Brian Zanoni, a researcher at Emory University, calls the practice “underexplored but super high-risk.” He warns that a single drop of contaminated blood can carry tens of thousands of viral particles. Catherine Cook, executive director of Harm Reduction International, describes bluetoothing as “the perfect way of spreading HIV … a wake-up call for health systems and governments.”
Beyond virus transmission, mixing incompatible blood types can trigger severe adverse reactions — even in the absence of infection — including hemolysis, allergic reactions, or vascular complications. Thus, bluetoothing presents not only epidemiologic risk but acute medical danger in each exchange.
Bluetoothing may be underreported, but public health experts argue that waiting for perfect data is dangerous. The high infectivity, rapid chain potential, and ability to seed outbreaks in vulnerable communities require preemptive responses. Key strategies suggested include rapid expansion of needle and syringe exchange programs, peer education, decriminalization of syringe possession, broader HIV screening, and integrated services for addiction and disease prevention.
In Fiji and comparable settings, stigma around drug use continues to stifle intervention rollout. Many communities resist policies such as needle exchange due to moral opposition or fear it will encourage drug use. But communities already bearing the brunt of HIV cannot afford such moralistic delays.

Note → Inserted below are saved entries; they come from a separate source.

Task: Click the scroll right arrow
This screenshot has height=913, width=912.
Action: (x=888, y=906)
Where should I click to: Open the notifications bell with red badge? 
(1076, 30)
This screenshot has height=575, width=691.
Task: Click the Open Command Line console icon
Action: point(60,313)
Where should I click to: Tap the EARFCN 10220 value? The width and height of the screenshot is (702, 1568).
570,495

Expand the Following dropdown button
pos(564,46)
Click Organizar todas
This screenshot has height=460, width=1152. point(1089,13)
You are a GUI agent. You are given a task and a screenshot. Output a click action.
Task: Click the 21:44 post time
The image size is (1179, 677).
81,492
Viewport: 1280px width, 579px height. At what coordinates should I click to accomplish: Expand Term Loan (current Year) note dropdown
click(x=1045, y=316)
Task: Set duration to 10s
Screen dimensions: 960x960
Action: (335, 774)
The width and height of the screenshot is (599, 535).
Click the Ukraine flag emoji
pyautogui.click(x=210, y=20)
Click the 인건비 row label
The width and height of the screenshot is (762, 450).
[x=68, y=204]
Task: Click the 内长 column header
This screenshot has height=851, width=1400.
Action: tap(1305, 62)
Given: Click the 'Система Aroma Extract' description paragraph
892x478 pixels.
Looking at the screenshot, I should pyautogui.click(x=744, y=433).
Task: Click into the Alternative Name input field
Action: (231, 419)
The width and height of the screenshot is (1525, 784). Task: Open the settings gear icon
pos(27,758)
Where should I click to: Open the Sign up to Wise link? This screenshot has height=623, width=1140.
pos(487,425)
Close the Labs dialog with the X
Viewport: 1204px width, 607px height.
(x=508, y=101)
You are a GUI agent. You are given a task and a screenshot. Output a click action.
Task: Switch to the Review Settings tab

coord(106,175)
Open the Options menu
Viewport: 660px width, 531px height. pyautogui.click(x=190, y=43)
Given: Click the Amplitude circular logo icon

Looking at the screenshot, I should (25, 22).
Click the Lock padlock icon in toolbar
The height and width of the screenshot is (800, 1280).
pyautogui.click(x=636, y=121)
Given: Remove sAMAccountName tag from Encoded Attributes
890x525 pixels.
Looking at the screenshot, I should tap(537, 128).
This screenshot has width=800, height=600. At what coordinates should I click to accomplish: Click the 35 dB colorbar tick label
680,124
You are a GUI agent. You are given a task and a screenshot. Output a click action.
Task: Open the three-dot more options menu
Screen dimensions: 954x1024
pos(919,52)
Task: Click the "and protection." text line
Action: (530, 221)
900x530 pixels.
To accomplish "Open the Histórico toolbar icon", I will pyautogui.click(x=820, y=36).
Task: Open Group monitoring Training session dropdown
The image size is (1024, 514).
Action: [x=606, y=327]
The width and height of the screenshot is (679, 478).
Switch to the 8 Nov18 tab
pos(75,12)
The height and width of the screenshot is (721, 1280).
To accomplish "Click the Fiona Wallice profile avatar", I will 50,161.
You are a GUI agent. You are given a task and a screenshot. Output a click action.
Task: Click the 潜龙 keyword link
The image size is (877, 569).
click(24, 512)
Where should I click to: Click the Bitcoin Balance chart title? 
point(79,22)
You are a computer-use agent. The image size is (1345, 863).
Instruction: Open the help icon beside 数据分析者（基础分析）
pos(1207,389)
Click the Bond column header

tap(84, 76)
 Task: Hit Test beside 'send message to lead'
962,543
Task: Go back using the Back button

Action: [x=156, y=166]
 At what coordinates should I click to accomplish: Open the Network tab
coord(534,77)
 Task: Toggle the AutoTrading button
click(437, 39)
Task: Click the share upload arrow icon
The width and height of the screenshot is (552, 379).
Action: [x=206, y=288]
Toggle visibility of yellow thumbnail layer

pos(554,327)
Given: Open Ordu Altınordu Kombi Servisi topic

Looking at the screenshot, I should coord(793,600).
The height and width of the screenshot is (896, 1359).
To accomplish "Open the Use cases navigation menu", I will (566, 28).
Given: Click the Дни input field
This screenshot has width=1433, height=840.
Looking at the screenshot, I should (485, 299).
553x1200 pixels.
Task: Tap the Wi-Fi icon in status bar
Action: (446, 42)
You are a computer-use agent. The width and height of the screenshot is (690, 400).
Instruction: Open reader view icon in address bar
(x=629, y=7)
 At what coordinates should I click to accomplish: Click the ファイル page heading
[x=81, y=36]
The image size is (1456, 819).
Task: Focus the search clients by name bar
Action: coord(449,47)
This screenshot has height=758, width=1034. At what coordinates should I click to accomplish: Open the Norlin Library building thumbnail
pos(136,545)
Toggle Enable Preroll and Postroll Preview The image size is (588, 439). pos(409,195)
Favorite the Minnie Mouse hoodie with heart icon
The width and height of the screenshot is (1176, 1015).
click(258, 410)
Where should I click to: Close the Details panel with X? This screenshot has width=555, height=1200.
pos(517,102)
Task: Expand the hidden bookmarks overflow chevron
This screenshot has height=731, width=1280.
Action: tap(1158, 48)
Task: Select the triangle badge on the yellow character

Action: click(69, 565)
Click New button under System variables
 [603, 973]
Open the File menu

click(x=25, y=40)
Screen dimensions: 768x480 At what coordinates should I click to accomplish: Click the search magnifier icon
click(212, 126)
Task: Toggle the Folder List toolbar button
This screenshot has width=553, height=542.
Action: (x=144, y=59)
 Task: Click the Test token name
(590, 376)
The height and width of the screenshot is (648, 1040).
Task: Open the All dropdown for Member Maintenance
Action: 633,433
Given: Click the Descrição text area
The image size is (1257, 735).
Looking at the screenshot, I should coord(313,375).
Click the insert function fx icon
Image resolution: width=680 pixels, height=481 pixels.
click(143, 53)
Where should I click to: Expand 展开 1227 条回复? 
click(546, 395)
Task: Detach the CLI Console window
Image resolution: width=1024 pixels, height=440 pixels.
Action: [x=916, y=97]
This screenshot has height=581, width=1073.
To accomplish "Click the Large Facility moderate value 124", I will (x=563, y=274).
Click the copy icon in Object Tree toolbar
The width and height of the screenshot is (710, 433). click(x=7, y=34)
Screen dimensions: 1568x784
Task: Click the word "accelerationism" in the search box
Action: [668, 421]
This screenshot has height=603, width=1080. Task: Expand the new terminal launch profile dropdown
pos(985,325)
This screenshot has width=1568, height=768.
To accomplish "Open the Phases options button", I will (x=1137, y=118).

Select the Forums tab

While the true prevalence of bluetoothing remains poorly quantified, its appearance in multiple high-risk zones — and its clear role in accelerating HIV outbreaks — should galvanize health authorities globally. Even if only a few users are engaging in it, the potential for rapid propagation is high enough to demand an urgent, coordinated response.
As global attention zeroes in on outbreaks like the one in Fiji, the lesson is clear: new and unexpected vectors of transmission can emerge in the shadows of addiction and inequity. Bluetoothing is a cruel reminder that when societies neglect harm reduction, desperate people will invent ever more dangerous shortcuts — and diseases like HIV will exploit them ruthlessly. Governments, NGOs, and health systems now face a stark choice: act decisively to avert further devastation — or be held accountable for the costs of silence.